I have always been fascinated with the variety of routines that writers impose in order to let the creativity flow. With Thanksgiving approaching rapidly – too rapidly for those in charge of turkey duties – I’m wondering if any writers out there will be modifying their schedule to accommodate visiting family, trips to visit family, or to fit in a post-Thanksgiving nap. After reading this piece on writers’ routines, I tried to imagine how the writers mentioned in the article would or wouldn’t break their schedule.
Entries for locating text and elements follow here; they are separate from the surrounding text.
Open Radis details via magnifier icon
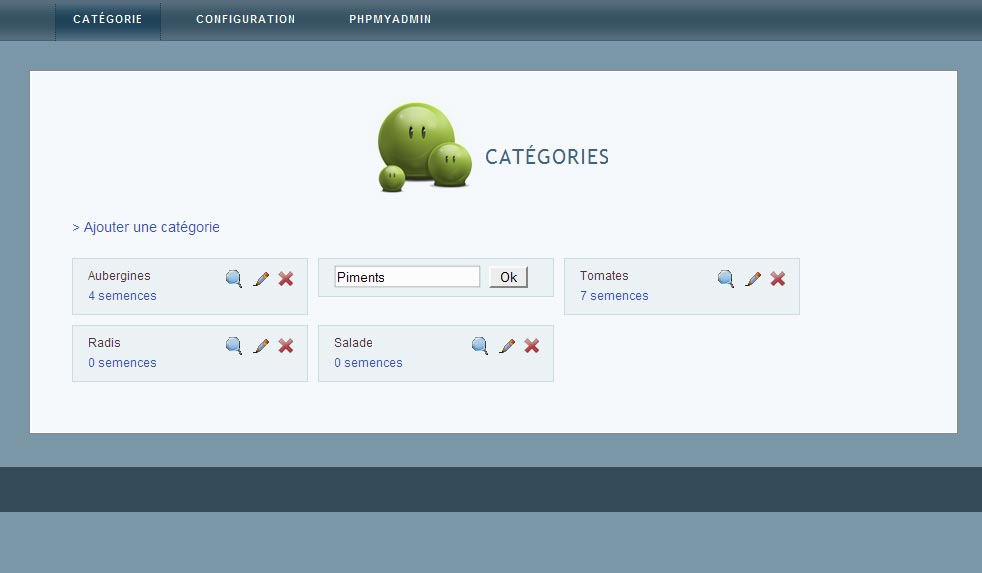Viewport: 982px width, 573px height. pos(233,346)
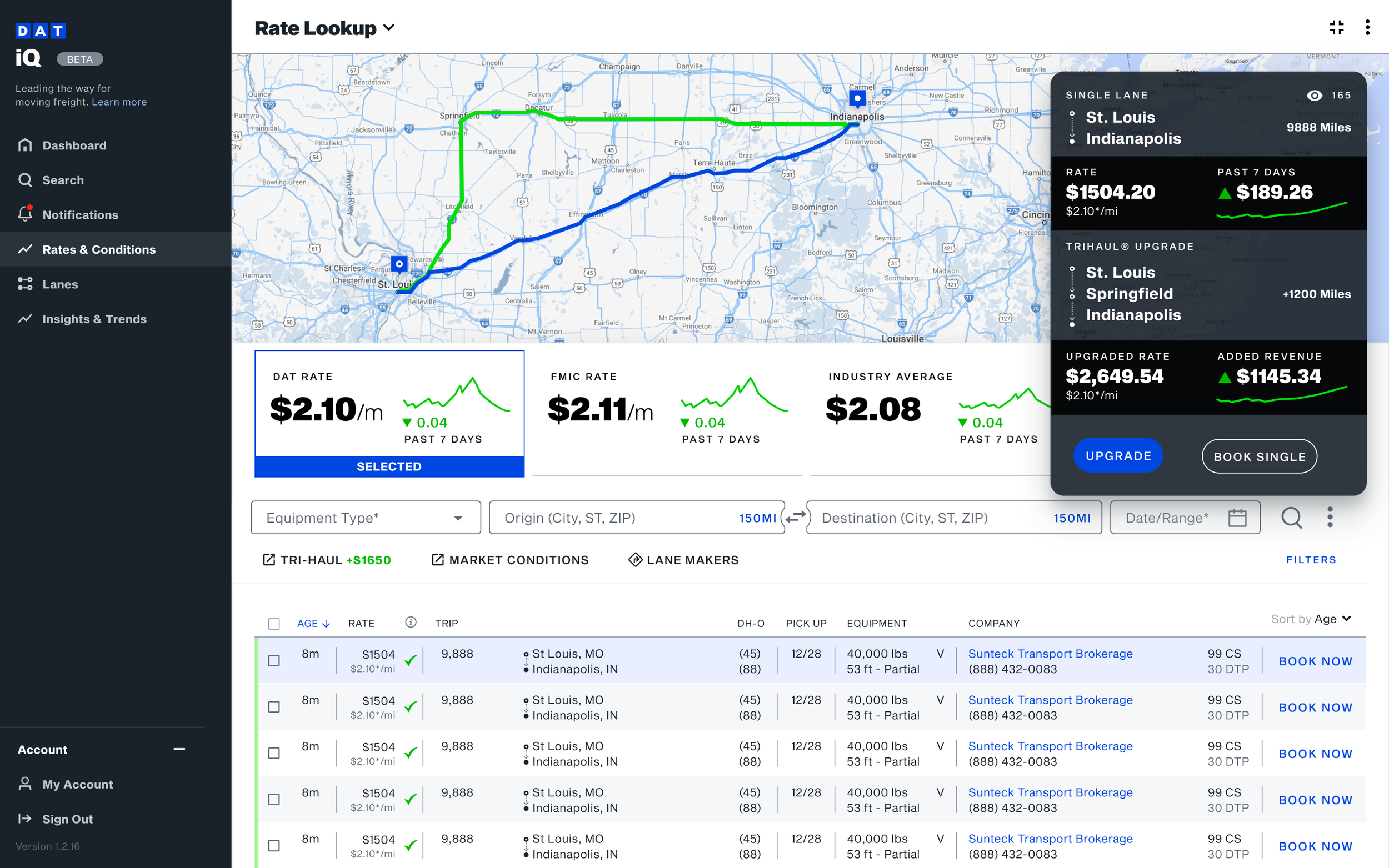The height and width of the screenshot is (868, 1389).
Task: Open Insights & Trends in sidebar
Action: (x=94, y=319)
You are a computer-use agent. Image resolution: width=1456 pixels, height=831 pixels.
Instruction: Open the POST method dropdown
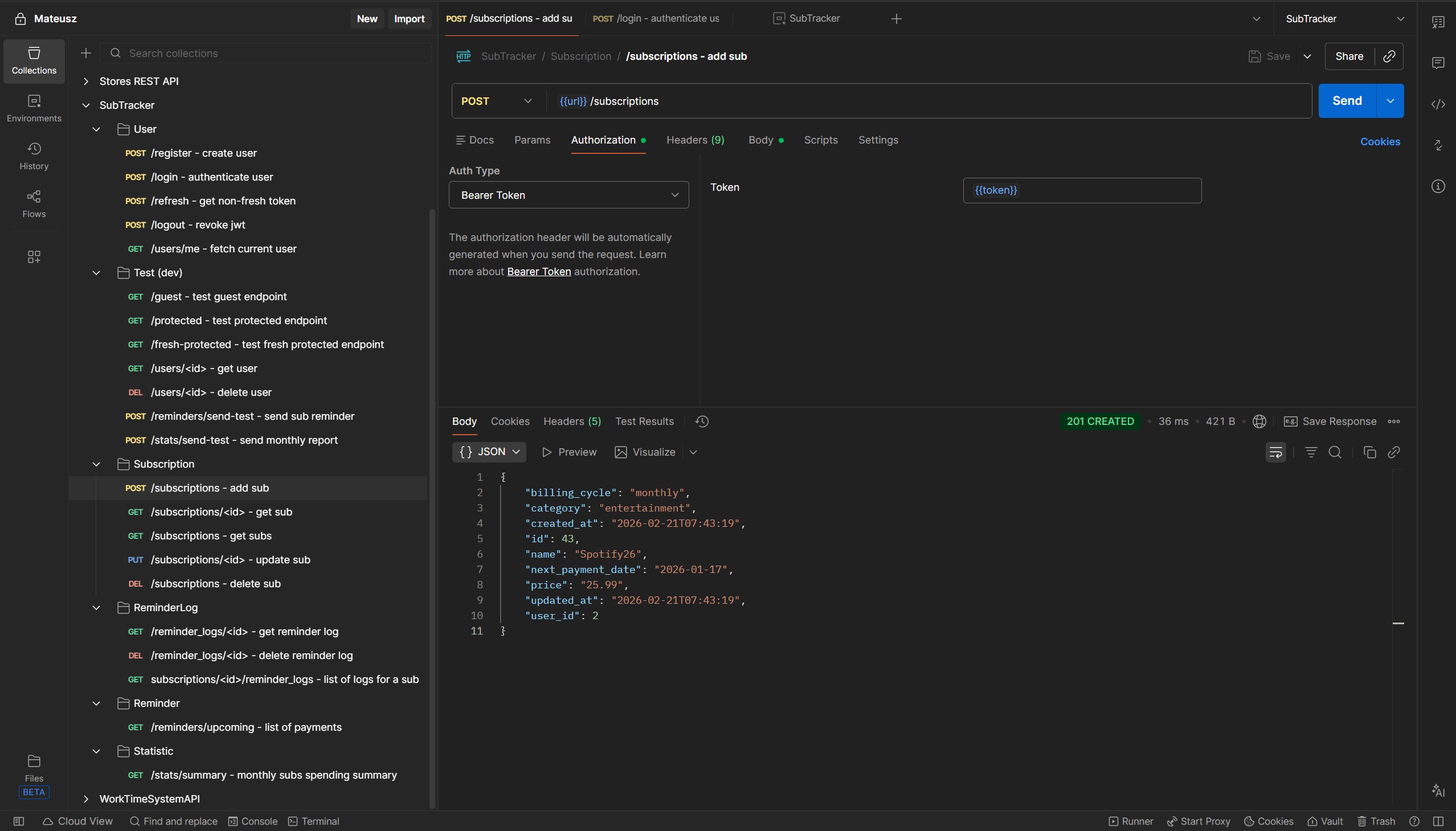point(496,101)
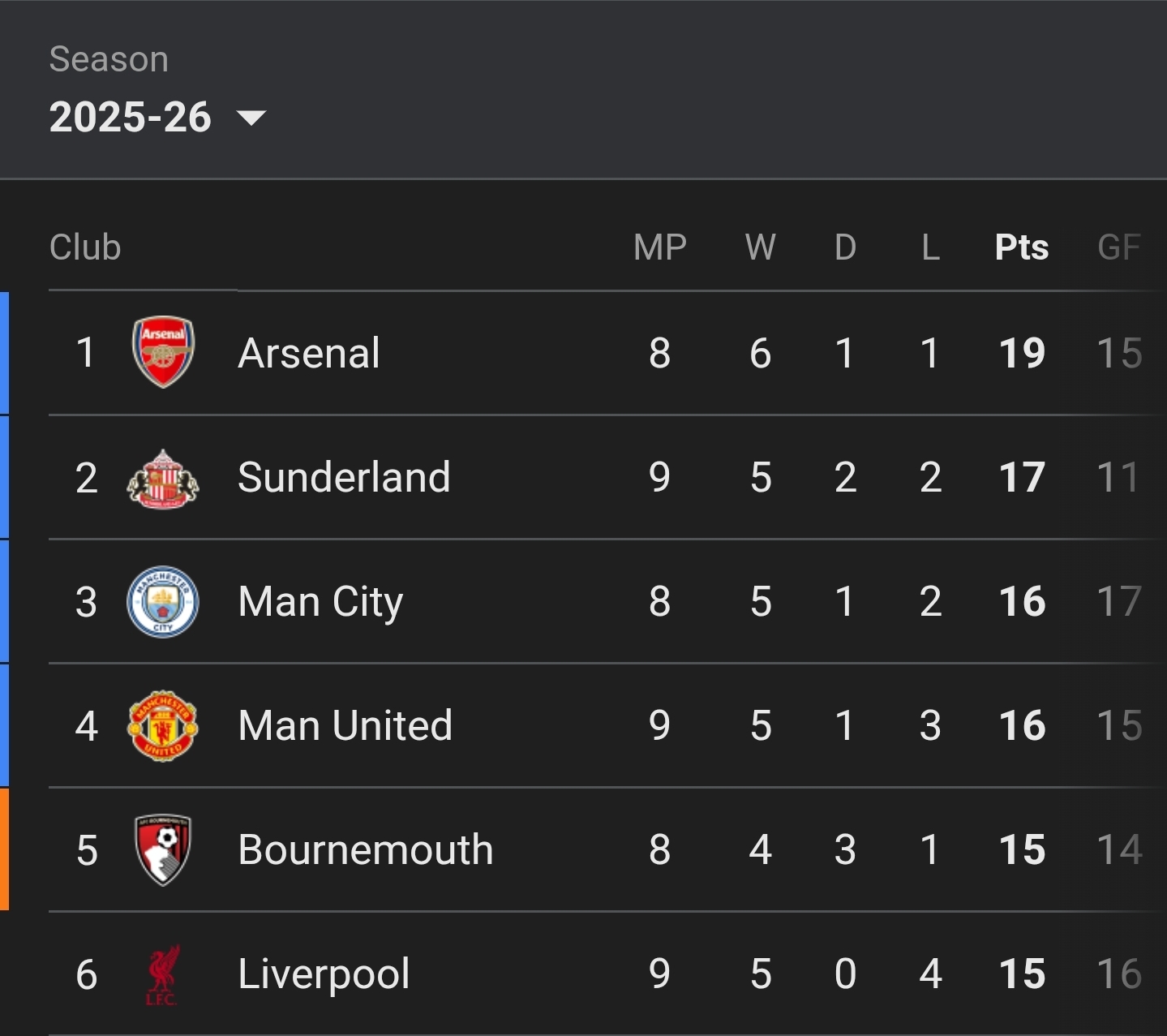Click the Pts column header
The height and width of the screenshot is (1036, 1167).
tap(1022, 247)
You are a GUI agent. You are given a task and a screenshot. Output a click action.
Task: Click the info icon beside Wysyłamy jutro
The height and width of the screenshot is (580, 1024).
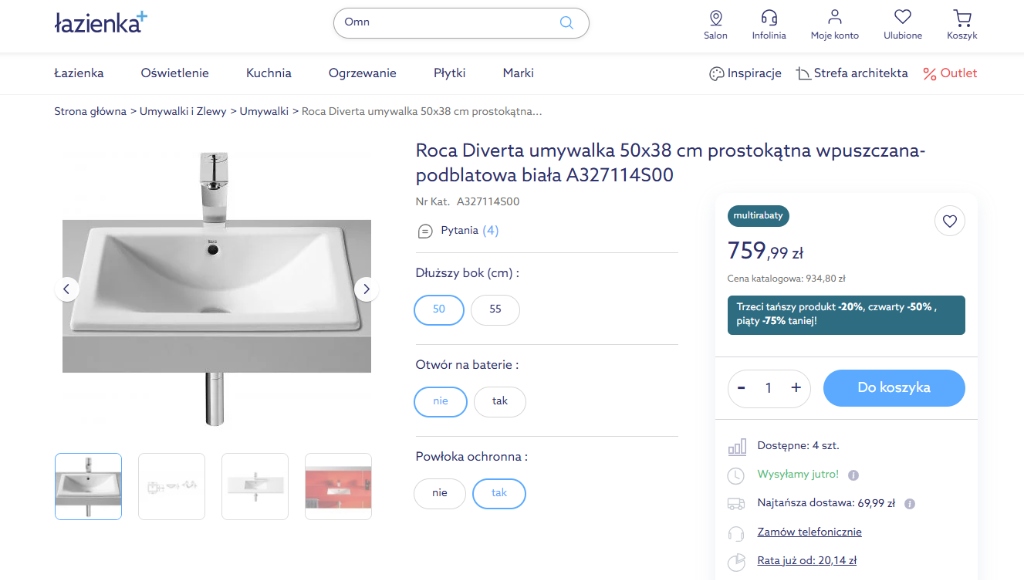click(x=853, y=475)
Susan Sontag certainly adopted a pretty stringent itinerary, so would she have invited over guests other than Roger Straus? Hemingway strived to wake at first light when working on novels, but surely Papa would have afforded himself a wee bit of a lie-in over the holidays? And with the increased level of consumption that marks the holiday season these days, would Ben Franklin be able to remain so frugal?

Do you cut yourself some slack in your writing habits over the holidays? Or will you find yourself a quiet corner on Thursday to continue writing?

2 Responses to Does writing take a holiday?

  1. Joelle says:

    The holidays don’t usually affect my writing schedule because I don’t really celebrate any of them. Being immigrants to Canada, we don’t have family here for our new Thanksgiving (October) and I didn’t even realize it was the American one this week until yesterday! And we don’t celebrate Christmas. New Year’s is our special day, so I take a couple of days off around then.

    But the way it does affect me is in regards to business. With publishing shutting down, I have to keep that in mind and not fire off too many emails to the people celebrating. And also, you have to change your expectations on how long is reasonable to expect replies. In that way, I am aware of the holidays and try not to do any business stuff during them.

    In spite of my Mon-Fri self designed writing schedule, which I generally stick to, I do take long breaks in the summer…sometimes the whole summer, so I’m definitely not as rigid as some, like Stephen King!

  2. D.C. DaCosta says:

    It’s important to remember that people like Ben Franklin didn’t cook their own meals or do their own laundry or housework, and probably didn’t put in a 9-5 workday at a trade (at least, after their initial successes). Those of us not yet making a living at writing must perforce squeeze it in among other tasks that just can’t wait. (Believe me, I’ve tried the other way around — leaving the kid waiting for an hour after swim practice while you finish another chapter doesn’t go down too well on your parenting report card.)